The House of Representatives has adopted four tax reform bills, maintaining the current Value Added Tax (VAT) rate at 7.5%.
The bills were considered clause by clause and approved during a session of the Committee of the Whole, chaired by Speaker Abbas Tajudeen, on Thursday.
With their adoption, the bills are set for a third reading in the next legislative sitting.
According to reports, most contentious provisions that previously generated debate were addressed by the relevant committee, ensuring a smooth review process.

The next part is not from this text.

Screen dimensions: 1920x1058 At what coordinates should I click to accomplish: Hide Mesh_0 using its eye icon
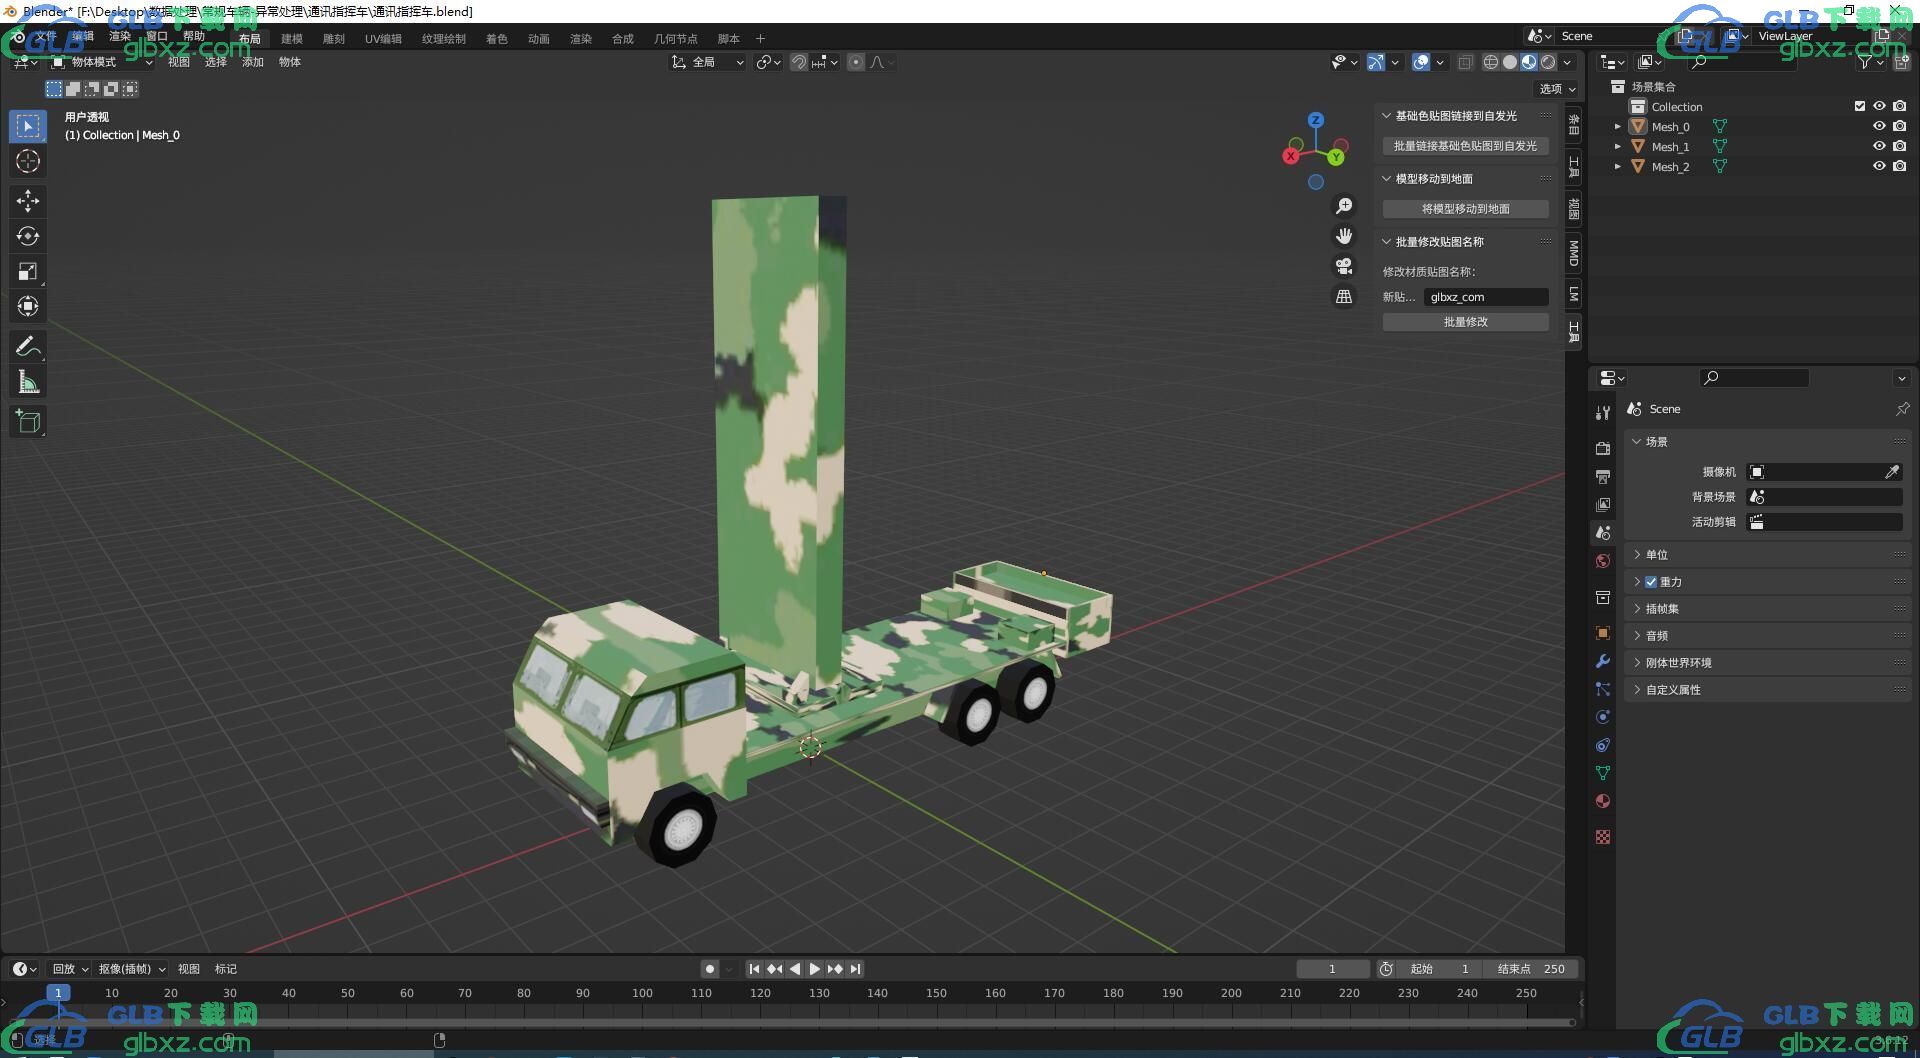(1879, 126)
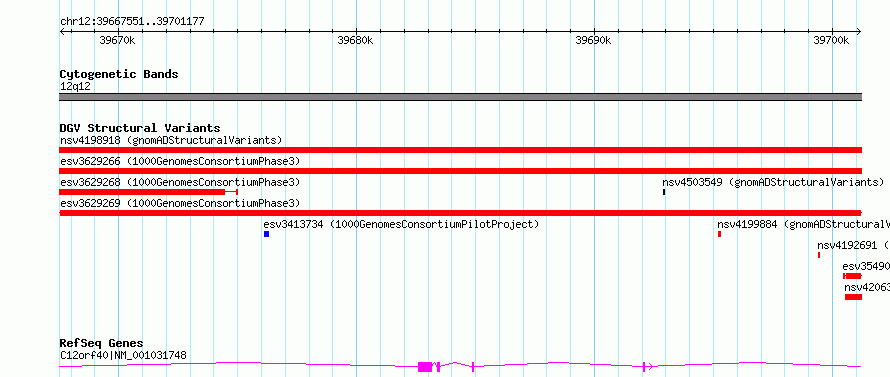Click the red nsv42063 variant bar
This screenshot has width=890, height=377.
point(854,297)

One of the key provisions approved is the VAT distribution formula, which will allocate revenue as follows: 50% based on equality, 20% according to population, and 30% based on consumption, consistent with a proposal by the Nigerian Governors’ Forum (NGF).
The House also rejected a proposal for a gradual increase in VAT rates, instead choosing to maintain the existing 7.5% rate.
Additionally, lawmakers replaced the term “ecclesiastical” with “religious” in one of the clauses to avoid controversy.
They also approved continuous funding for TETFUND, NASENI, and NITDA through development levies.
On the issue of inheritance tax, the House clarified that assets inherited before a dissolution (such as death or legal separation) will not be subject to taxation.
The adopted reports include:
- A bill for assessing, collecting, and accounting for revenue at all government levels (HB.1756).
- A bill to replace the Federal Inland Revenue Service (FIRS) with the Nigeria Revenue Service, responsible for tax assessment and collection (HB.1757).
- A bill establishing a Joint Revenue Board, Tax Appeal Tribunal, and Tax Ombud for dispute resolution in revenue matters (HB.1758).
- A bill repealing certain tax laws and consolidating Nigeria’s tax framework under the Nigeria Tax Act (HB.1759).